Cybersecurity is again among the top priorities and challenges facing agencies, according to a new survey from TechAmerica and Grant Thornton LLP.
Along with improving cybersecurity, chief information officers face the major tasks of “modernizing/transforming IT operations, migrating to the cloud and maturing mobility,” a report on the survey said. Meanwhile, it states, “The internal and external cyber threats facing CIOs continue to grow.”
At a cross-agency panel organized by TechAmerica to coincide with the release of the survey, Larry Zelvin, the director of the National Cyber and Communications Integration Center at the Department of Homeland Security, said he agreed with the survey’s findings.
“I think it’s interesting that the report highlighted that the number one priority, the number one challenge is cybersecurity,” Zelvin said. “So it’s the thing we’re most certain about and the thing we’re most interested in. I think what we need to explore is ‘now what?’”
The report may offer some answers. Respondents of the survey indicated that agencies need to integrate security into the IT development process from start to the finish, rather than after the fact. One of the ways this can be done, according to the survey, is through the adoption of continuous monitoring.
Respondents also said that regulations and assessments had become cumbersome, and instead of reporting on compliance they would rather spend their time and energy mitigating and dealing with the increasing number of cyber threats.
Cybersecurity spending also increased for 87 percent of responding agencies and departments. That increase compares with a two percent increase in spending overall on information technology in 2014.
The majority of the spending, however, is on operations and maintenance of existing systems and infrastructure. Last year’s report, said George DelPrete of Grant Thornton LLP, found that agencies were spending 85 percent of their budgets on O&M. This year O&M spending is down to 73 percent, while spending for development and modernization has increased.

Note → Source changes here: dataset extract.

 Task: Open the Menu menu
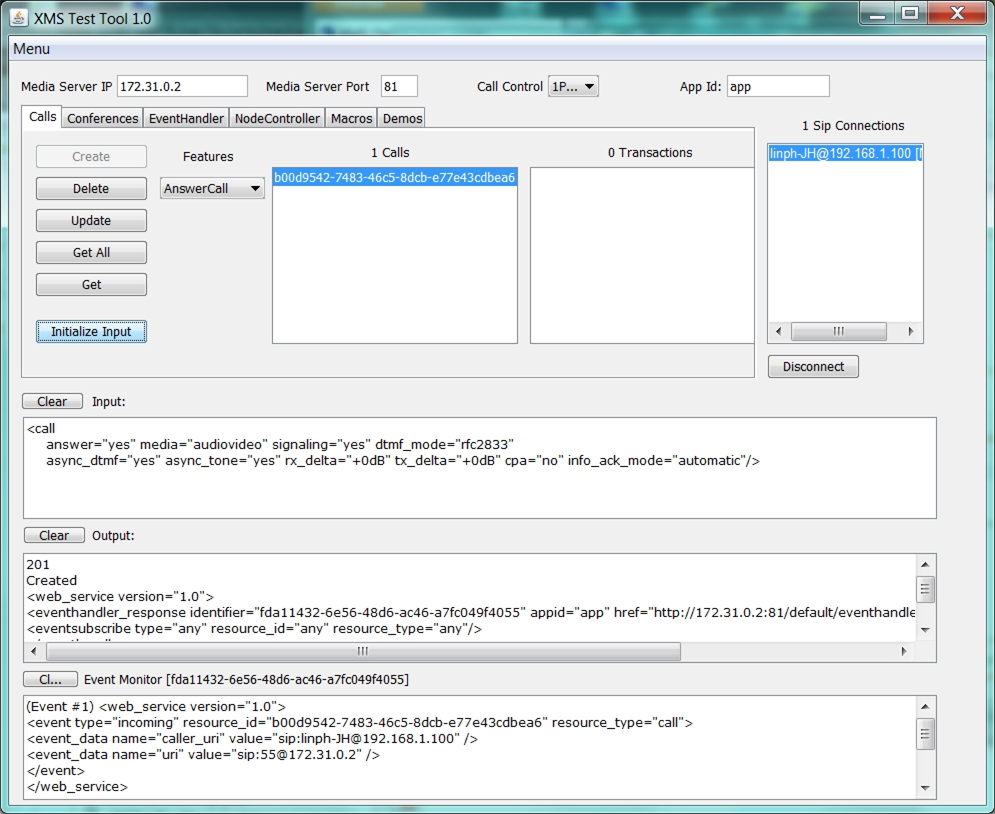coord(31,49)
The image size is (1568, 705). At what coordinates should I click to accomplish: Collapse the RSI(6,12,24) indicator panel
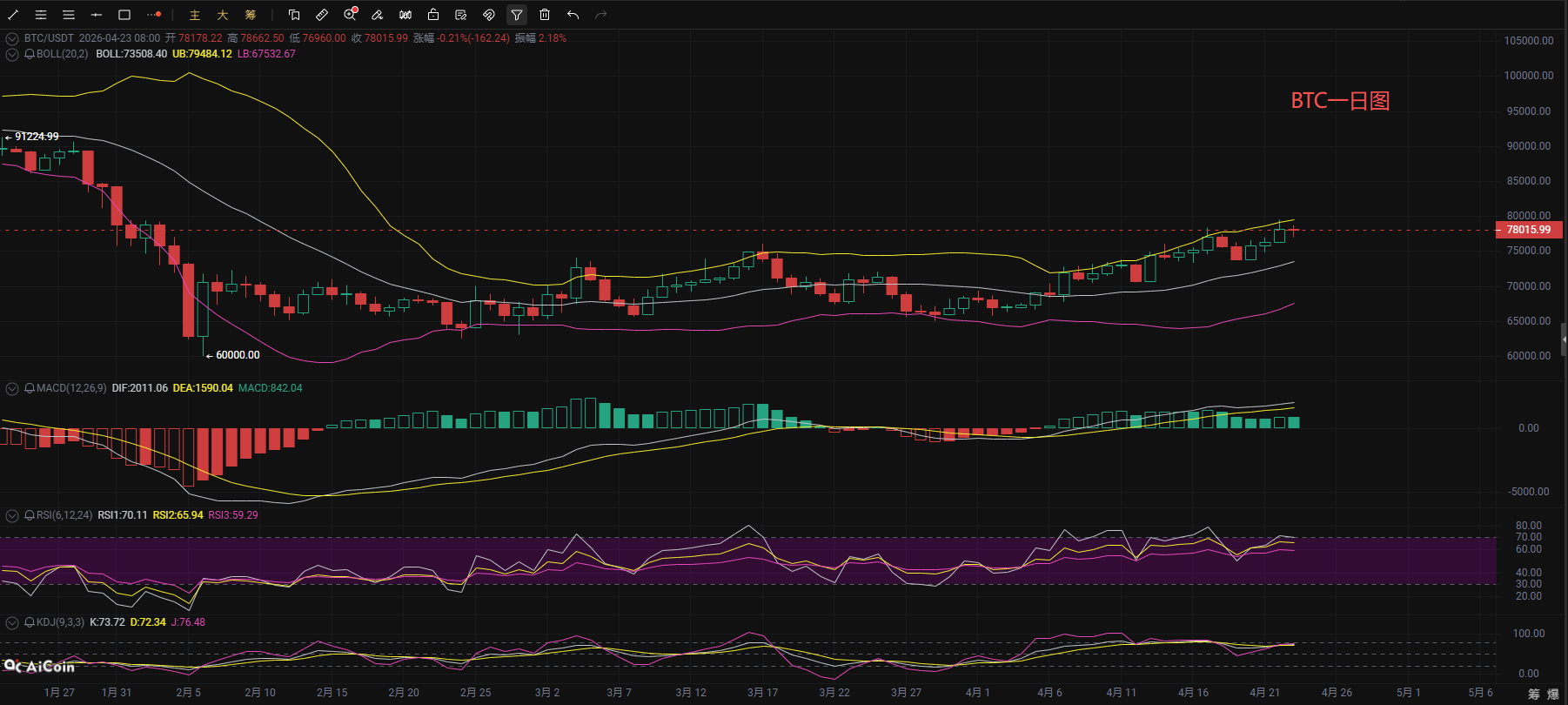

“I would encourage you not to use [the results] as a soundbite, but rather as the start of a conversation: what to do?” Zelvin said. “There’s a lot of good information there, there’s a lot of interesting information that can be broadcast out to the broader community, so what I’m hoping is that you look at this and say alright — how do we be better for that?”
Lisa Schlosser, the deputy associate administrator for the office of e-government and IT at the Office of Management and Budget, said that innovation and progress in federal IT starts with a shift in thinking.
“How do we change the culture so we are thinking and operating that we are going to act one way while underscoring all of that with a good cybersecurity program,” Schlosser said.
For Bill Zielinski, CIO for the Social Security Administration, the backbone of the results were the relationships that existed between each of the report’s findings.
“Understand that there’s tremendous relationships among all pieces and parts that are there,” Zielinski said. “There really are connections. It’s taking that mess of information and saying how do you apply that and where are the relationships that are meaningful between these pieces so you’re not just treating the symptoms.”